Annual poster exhibition highlights students work from 10-week research internships
Talented undergraduate students have showcased their cutting-edge academic research at an exhibition at the University of Central Lancashire (UCLan).
Nearly 50 undergraduates displayed the postgraduate level research work they have produced while working with a range of academics for 10 weeks over the summer break.
History, astronomy, languages, biomechanics and medicine were among subject areas covered within UCLan’s Undergraduate Research Internship Scheme poster exhibition.
Tom Pearl was chosen as the winner for his project entitled ‘Exploring different cues to stimulate freezing of gait’. The 24-year-old’s research explored the possibility that mental imagery may help address the walking issues that affect the lives of many people who suffer from Parkinson’s disease.
The golf coaching and performance degree student, who is based at Myerscough College, said: “I couldn’t believe it and I was very shocked when I found out I’d won as the standard of research was so high. I really wanted to take part in the Undergraduate Research Internship Scheme because I wanted to work alongside great academics such as Dr Howie Carson and Professor Dave Collins. It was a real honour to have this opportunity and it’s great for my future development.”
I couldn’t believe it and I was very shocked when I found out I’d won as the standard of research was so high.
Third-year student Amna Khan scooped second prize for her work on reviewing potential challenges to physical activity for older adults in South Asian communities.

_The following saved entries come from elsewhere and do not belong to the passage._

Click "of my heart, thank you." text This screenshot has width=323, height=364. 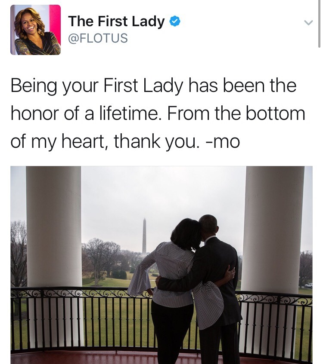click(105, 142)
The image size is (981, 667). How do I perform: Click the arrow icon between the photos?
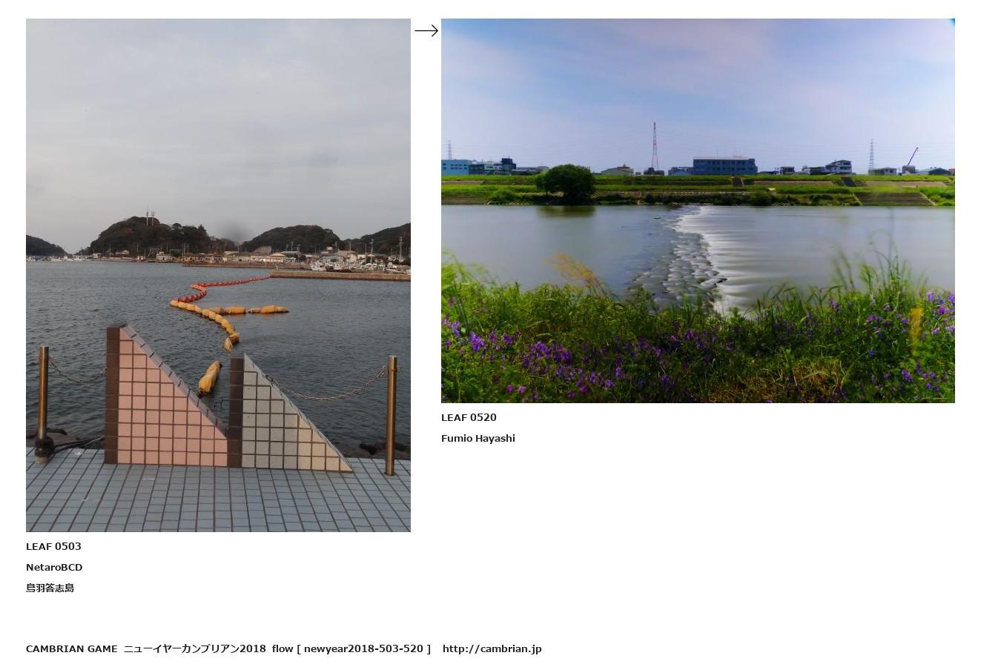pyautogui.click(x=426, y=31)
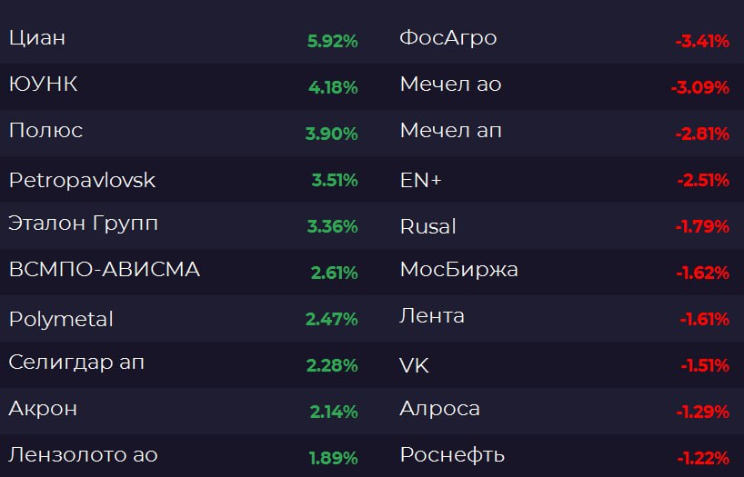Image resolution: width=744 pixels, height=477 pixels.
Task: Select the EN+ ticker name
Action: (x=420, y=180)
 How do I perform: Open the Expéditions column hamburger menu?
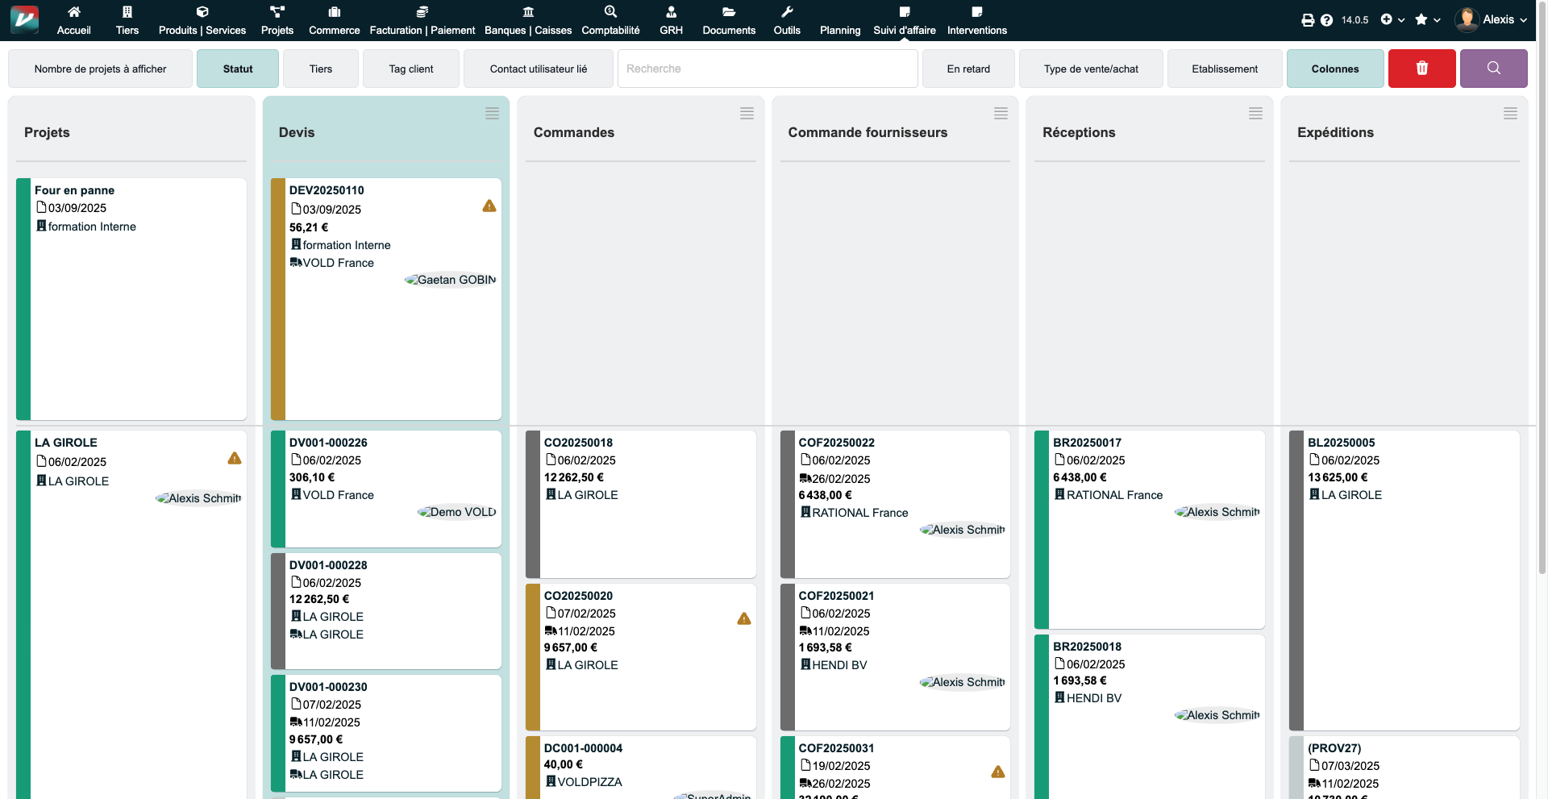click(x=1510, y=114)
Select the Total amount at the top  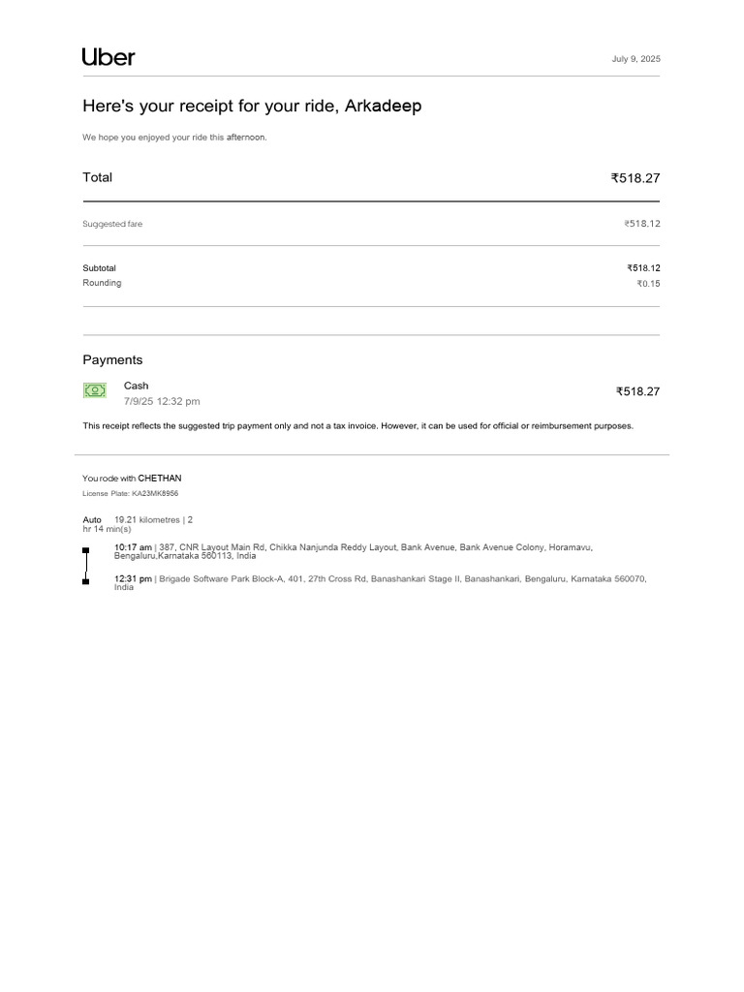(x=635, y=178)
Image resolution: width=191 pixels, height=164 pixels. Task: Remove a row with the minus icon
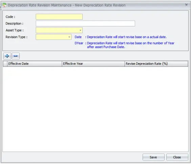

Hailing from Bolton, she originally planned to focus her study on how electric bikes can aide stroke victims, until she realised that her research had garnered results from mostly Caucasians. This prompted her to shift her focus on to why South Asians were reluctant to take part in research studies that focus on physical activity.
She said: “The undergraduate research internship was the best thing I’ve ever done. It’s given me a real insight into a career as a researcher, so much so that I want to continue this project work as I undertake a master’s and PhD.”
Four other students were given highly commended awards for their work. Melissa Barker from the School of Psychology; Matthew Frings from the School of Nursing; Alinur Miah from the School of Physical Science and Computing; and Jessica Yuan from the School of Pharmacy and Biomedical Sciences were recognised by the University.
The prize for most effective contribution to research award was given to Dan McArthur while Faye Speed, Amina Mustapha and Matthew Frings were commended for their contribution.
The Undergraduate Research Internship Scheme poster exhibition is now in its ninth year and UCLan Vice-Chancellor Professor Mike Thomas presented the students with their certificates and prizes.
He said: “It was a very difficult decision to choose a winner because the standard of the work produced was so high. I was delighted with the students’ enthusiasm for their work and was impressed with the variety of research topics on display. This scheme is great at giving our undergraduates a taste of what a career in research can entail.”